I'm not going to get a chance to play with this until Thursday now, but it looks as though I've all the elements I need now from the many replies, so thanks all for the input.

smb_uk · December 27, 2007, 2:33pm

Just thought I'd let you know what I've ended up with. It's ugly as, but does what I want, but I reckon there are probably many ways to make it more elegant, as it's really only a few lines of code repeated. This way I capture all the individual elements, and can therefore present flexibly.

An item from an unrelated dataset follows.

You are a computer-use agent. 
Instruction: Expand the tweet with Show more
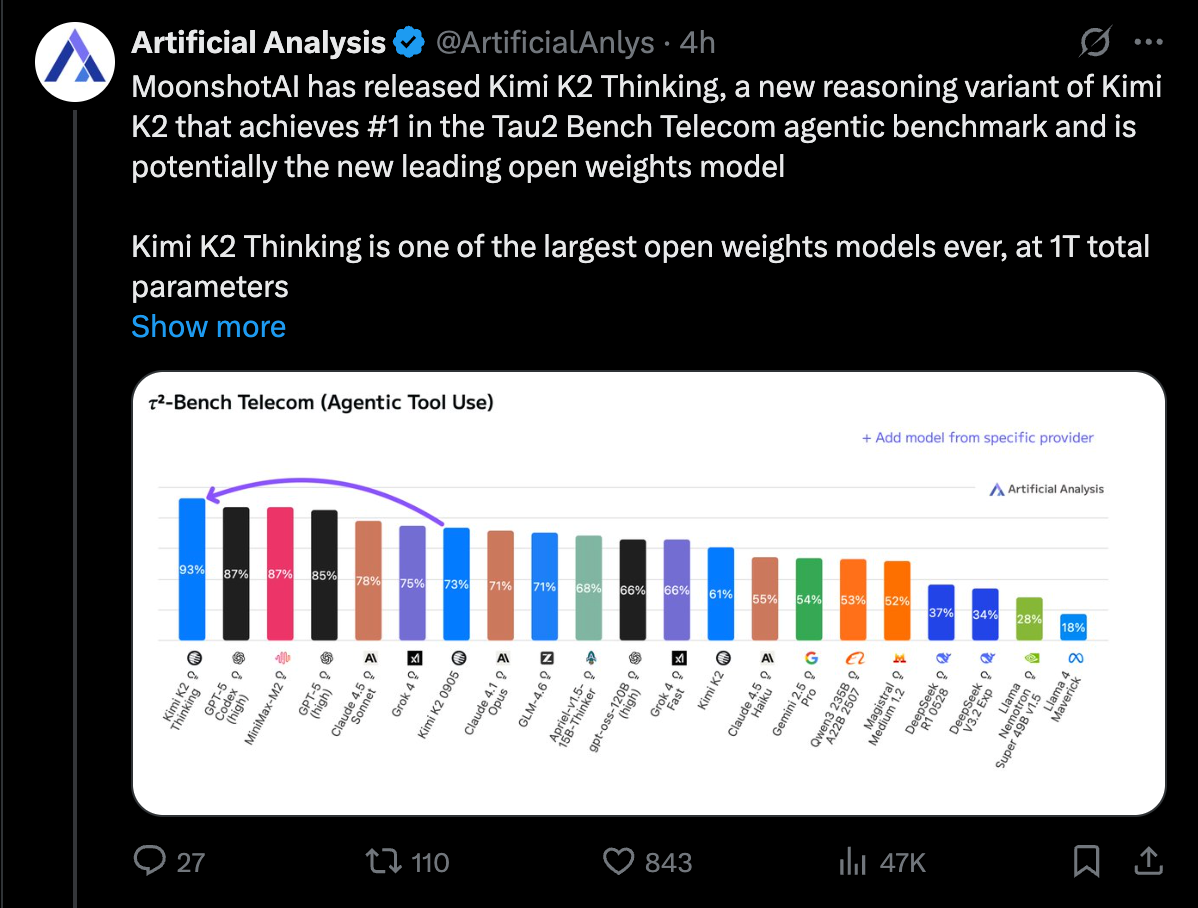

The problem with all the other suggestions was that they didn't capture the last modification tag #M, M# where is was multi-line, but the examples put me on the right track

Suggestions always welcome.

#!/bin/ksh 

for file in `find . -type f -name "*.code"` 
do 

  awk ' 
    /H##$/{exit} 

    /^#M/ { # set to zero on each new tag to only retain the last 
      mctr=0 
    } 

    /^#P/,/P#$/{ 
      gsub(/^#[PACIDMO#] | *[PACIDMO#]#$/,"") 
      ptag[++pctr]=$0 
    } 
    /^#A/,/A#$/{ 
      gsub(/^#[PACIDMO#] | *[PACIDMO#]#$/,"") 
      atag[++actr]=$0 
    } 
    /^#C/,/C#$/{ 
      gsub(/^#[PACIDMO#] | *[PACIDMO#]#$/,"") 
      ctag[++cctr]=$0 
    } 
    /^#I/,/I#$/{ 
      gsub(/^#[PACIDMO#] | *[PACIDMO#]#$/,"") 
      itag[++ictr]=$0 
    } 
    /^#D/,/D#$/{ 
      gsub(/^#[PACIDMO#] | *[PACIDMO#]#$/,"") 
      dtag[++dctr]=$0 
    } 
    /^#M/,/M#$/{ 
      gsub(/^#[PACIDMO#] | *[PACIDMO#]#$/,"") 
      mtag[++mctr]=$0 
    } 
    /^#O/,/O#$/{ 
      gsub(/^#[PACIDMO#] | *[PACIDMO#]#$/,"") 
      otag[++octr]=$0 
    } 

    0

    END { 
      print ">>>>>>>>> PROGRAM : " FILENAME 
      print "================================================================================" 
      for (i=1; i<=pctr; i++) 
        print ptag 
      for (i=1; i<=actr; i++) 
        print atag 
      for (i=1; i<=cctr; i++) 
        print ctag 
      for (i=1; i<=ictr; i++) 
        print itag 
      for (i=1; i<=octr; i++) 
        print otag 
      print "--------------------------------------------------------------------------------" 
      for (i=1; i<=dctr; i++) 
        print dtag 
      for (i=1; i<=mctr; i++) 
        print mtag 
    } 
  ' $file 

  print 

done

shamrock · December 27, 2007, 8:03pm

The latest suggestion is shorter and contains the search to within the top section of the file.

#!/bin/ksh

for file in `find . -type f -name "file"`
do

  BLOCK=$(sed -n '/\/*H/,/H##/p' $file)

  echo "$BLOCK" | awk '(/^#P/||/P#/) || (/^#A/||/A#/) || (/^#C/||/C#/) || (/^#I/||/I#/) || (/^#O/||/O#/) {
                           gsub(/^#[PACIO#] | *[PACIO#]# $/,"")
                           tag[++ctr]=$0
                       }
                       (/^#D/||/D#/) {
                           gsub(/^#[D#] | *[D#]# $/,"")
                           dtag[++dctr]=$0
                       }
                       /^#M/||/M#/ {
                           gsub(/^#[M#] | *[M#]# $/,"")
                           mtag[m] = $0
                       } END {
                           print ">>>>>>>>> PROGRAM : " FILENAME
                           print "================================================================================"
                           for (i=1; i<=ctr; i++)
                             print tag
                           print "--------------------------------------------------------------------------------"
                           for (i=1; i<=octr; i++)
                             print otag
                           print mtag[m]
                       }'

done